■ What you should do ■
Reproduce the section of the listing that begins at the line containing "grudzień 2023 (80, 1055)" and finishes at the line containing "lipiec 2017 (80, 1772)". Include both end lines and nothing beyond them.

■ Data under study ■

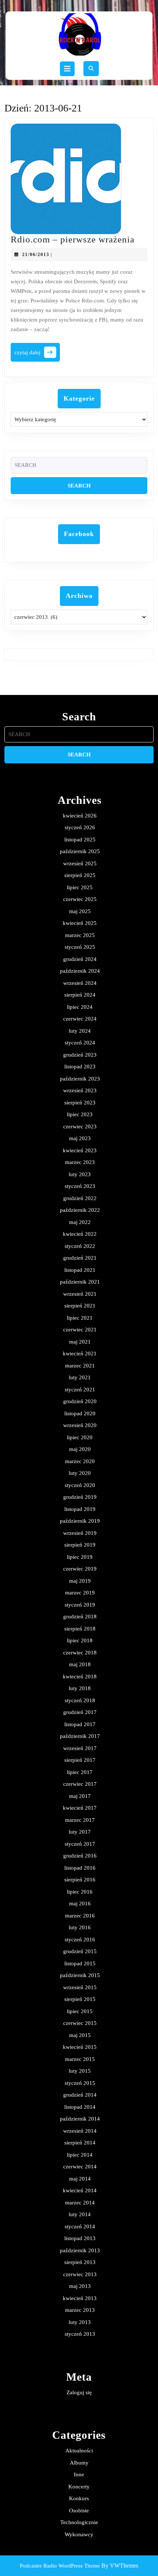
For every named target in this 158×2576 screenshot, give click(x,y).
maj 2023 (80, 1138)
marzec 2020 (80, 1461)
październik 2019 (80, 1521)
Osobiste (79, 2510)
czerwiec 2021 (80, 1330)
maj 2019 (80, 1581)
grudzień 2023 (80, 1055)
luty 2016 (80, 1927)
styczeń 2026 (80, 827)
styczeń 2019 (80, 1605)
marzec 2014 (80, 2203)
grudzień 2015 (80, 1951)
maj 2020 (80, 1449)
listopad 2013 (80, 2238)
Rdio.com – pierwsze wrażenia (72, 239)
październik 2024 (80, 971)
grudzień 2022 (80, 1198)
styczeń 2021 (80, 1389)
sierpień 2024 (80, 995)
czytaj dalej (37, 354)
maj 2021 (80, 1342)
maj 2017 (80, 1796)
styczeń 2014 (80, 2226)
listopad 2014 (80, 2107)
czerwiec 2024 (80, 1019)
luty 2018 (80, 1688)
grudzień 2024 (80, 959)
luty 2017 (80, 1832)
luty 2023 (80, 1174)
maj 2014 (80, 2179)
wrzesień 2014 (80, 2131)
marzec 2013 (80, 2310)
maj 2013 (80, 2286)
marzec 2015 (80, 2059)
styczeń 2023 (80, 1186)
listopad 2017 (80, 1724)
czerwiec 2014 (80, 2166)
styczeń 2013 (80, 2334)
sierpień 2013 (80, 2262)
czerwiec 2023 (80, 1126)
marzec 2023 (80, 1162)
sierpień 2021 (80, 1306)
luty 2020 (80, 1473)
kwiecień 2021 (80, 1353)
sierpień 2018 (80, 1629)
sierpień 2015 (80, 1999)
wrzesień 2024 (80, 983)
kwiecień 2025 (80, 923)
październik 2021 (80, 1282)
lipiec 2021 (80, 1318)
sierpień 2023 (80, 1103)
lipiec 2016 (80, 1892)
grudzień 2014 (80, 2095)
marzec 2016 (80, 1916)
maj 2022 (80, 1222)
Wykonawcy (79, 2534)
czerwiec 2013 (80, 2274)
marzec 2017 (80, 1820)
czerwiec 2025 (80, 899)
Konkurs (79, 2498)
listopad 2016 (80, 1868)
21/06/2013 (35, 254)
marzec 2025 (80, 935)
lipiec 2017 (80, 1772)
...
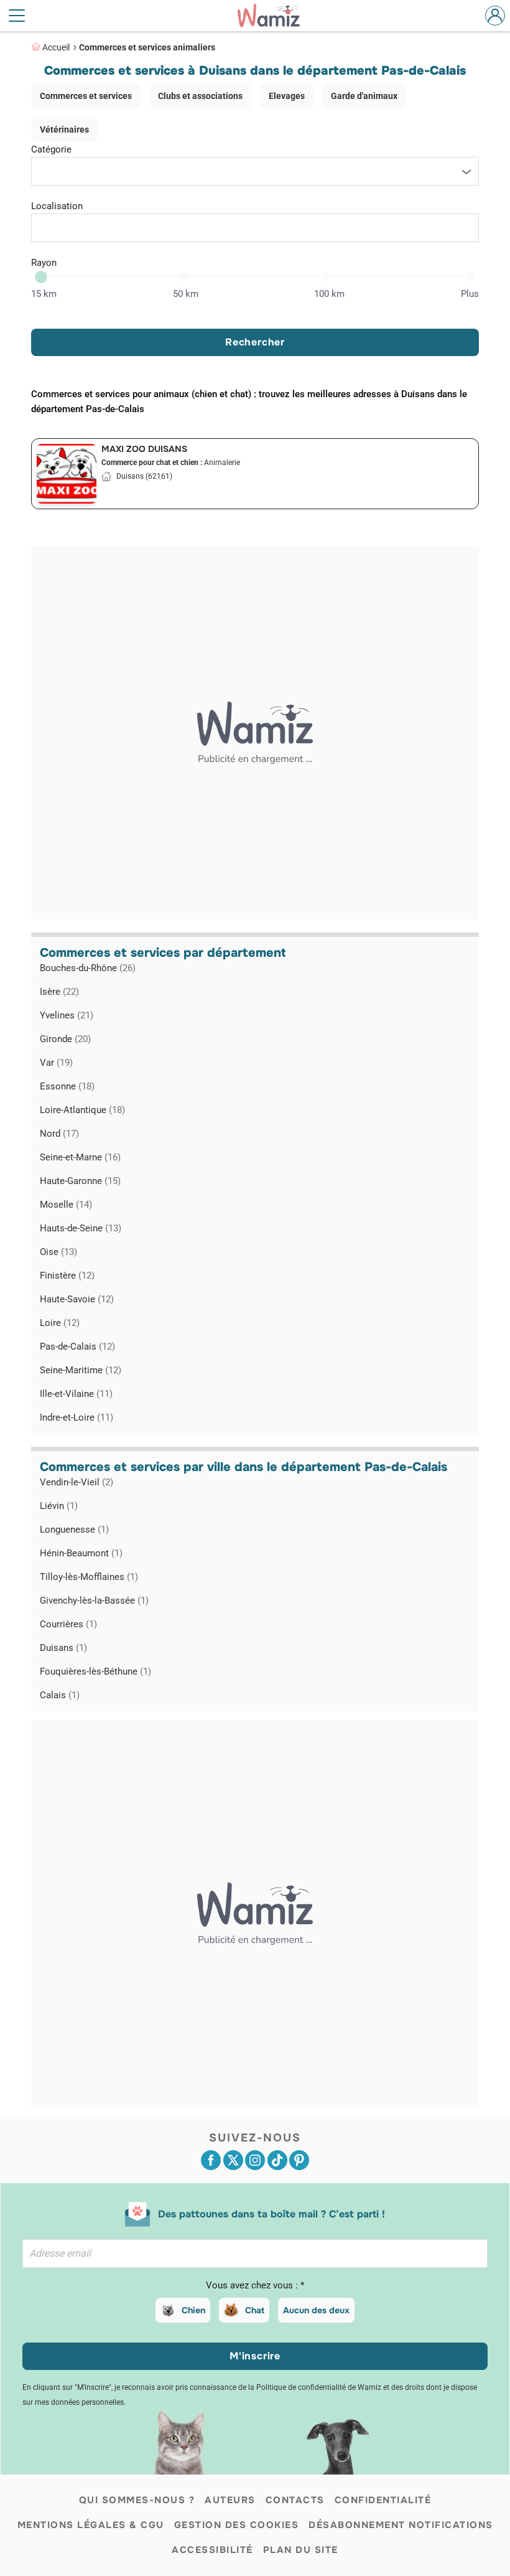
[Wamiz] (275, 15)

■ Task result ■
grudzień 2023 (80, 1055)
luty 2016 (80, 1927)
styczeń 2026 (80, 827)
styczeń 2019 (80, 1605)
marzec 2014 (80, 2203)
grudzień 2015 (80, 1951)
maj 2020 (80, 1449)
listopad 2013 (80, 2238)
Rdio.com – pierwsze wrażenia (72, 239)
październik 2024 (80, 971)
grudzień 2022 (80, 1198)
styczeń 2021 (80, 1389)
sierpień 2024 (80, 995)
czytaj dalej (37, 354)
maj 2021 (80, 1342)
maj 2017 (80, 1796)
styczeń 2014 (80, 2226)
listopad 2014 (80, 2107)
czerwiec 2024 (80, 1019)
luty 2018 (80, 1688)
grudzień 2024 (80, 959)
luty 2017 (80, 1832)
luty 2023 (80, 1174)
maj 2014 (80, 2179)
wrzesień 2014 (80, 2131)
marzec 2013 (80, 2310)
maj 2013 (80, 2286)
marzec 2015 (80, 2059)
styczeń 2023 (80, 1186)
listopad 2017 (80, 1724)
czerwiec 2014 (80, 2166)
styczeń 2013 (80, 2334)
sierpień 2013 (80, 2262)
czerwiec 2023 (80, 1126)
marzec 2023 (80, 1162)
sierpień 2021 (80, 1306)
luty 2020 (80, 1473)
kwiecień 2021 (80, 1353)
sierpień 2018 (80, 1629)
sierpień 2015 (80, 1999)
wrzesień 2024 (80, 983)
kwiecień 2025 (80, 923)
październik 2021 (80, 1282)
lipiec 2021 (80, 1318)
sierpień 2023 (80, 1103)
lipiec 2016 (80, 1892)
grudzień 2014 (80, 2095)
marzec 2016 (80, 1916)
maj 2022 (80, 1222)
Wykonawcy (79, 2534)
czerwiec 2013 (80, 2274)
marzec 2017 (80, 1820)
czerwiec 2025 (80, 899)
Konkurs (79, 2498)
listopad 2016 (80, 1868)
21/06/2013 (35, 254)
marzec 2025 (80, 935)
lipiec 2017 (80, 1772)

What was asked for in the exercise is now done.